7 Architecture Facts pt.29 | Classical, Vitra, Stairs, & Stained Glass



This video is about seven facts of architecture: The term Classical is used to refer to design that borrows from the Greek and Roman styles of antiquity (600 BC – 600 AD). Architecture of the Renaissance (15th – 17th Century) and beyond commonly features stylistic elements of classicism; The Swiss architecture firm Herzog & DeMeuron designed the VitraHaus in Weil am Rhein, Germany. This unconventional building is a series of stacked archetypal home shapes that serves as a home furnishing and object museum; The Tempietto in Rome is a martyrium. Because of its circular form, classical elements, proportions and dome its considered one of the most elegant and harmonious buildings of the Renaissance. Donato Bramante was the architect; It’s likely that stained glass was accidentally discovered when earthen vessels were fired thousands of years ago. And it wasn’t until the mid 12th century that stained glass windows created with molten sand, wood ash and a variety powdered metals became common; Stairs come in lots of shapes and sizes. They can be straight run, winding, switchback, curved and spiral. The most important thing is that they are comfortable to use. Before the elevator stairs were one of the largest considerations for the height of buildings; Architects follow rules.

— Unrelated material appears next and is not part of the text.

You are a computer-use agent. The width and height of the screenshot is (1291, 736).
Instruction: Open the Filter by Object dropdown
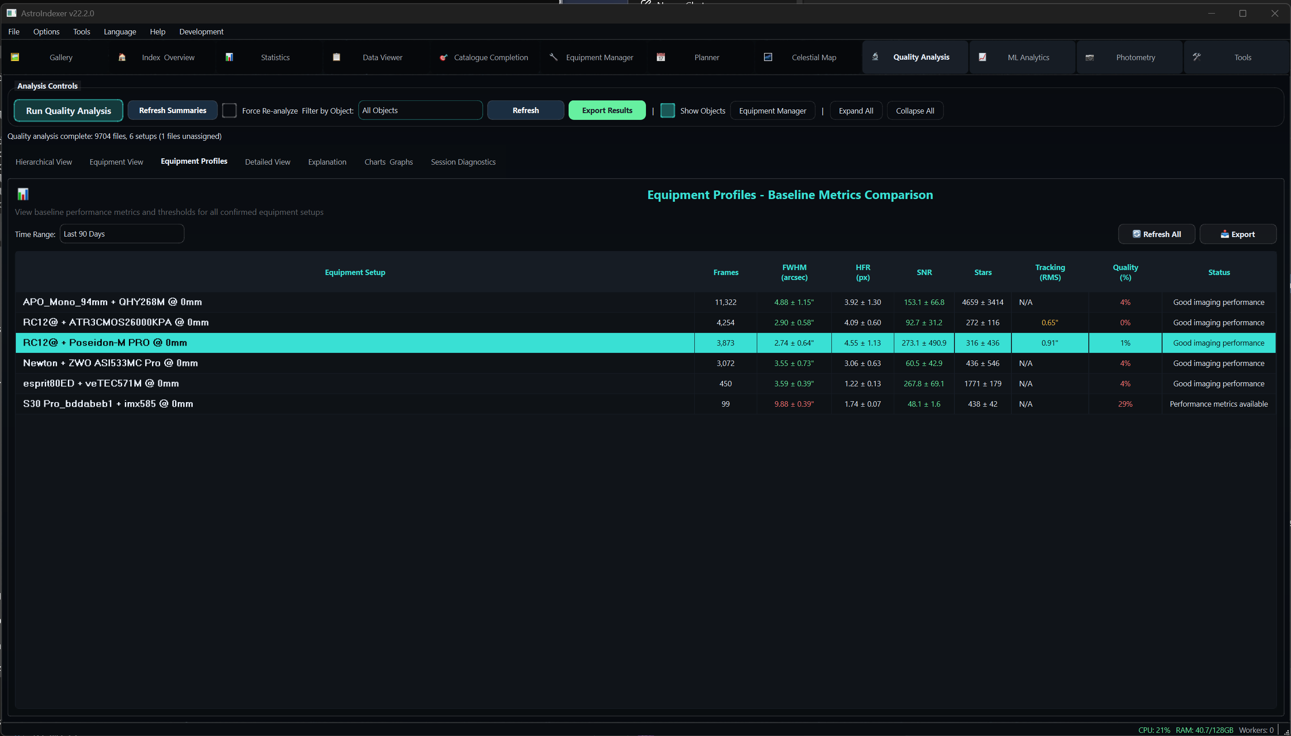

One rule of thumb is that a powder room organized in a linear fashion should be a minimum of 6’-6” long. The toilet should also be placed a minimum of 18” centerline from objects at either side; Columns are among some of the things that hold buildings up and they have fascinated the architect from the beginning. Consequently many authentic design interpretations and iterations of the column have been created over thousands of years.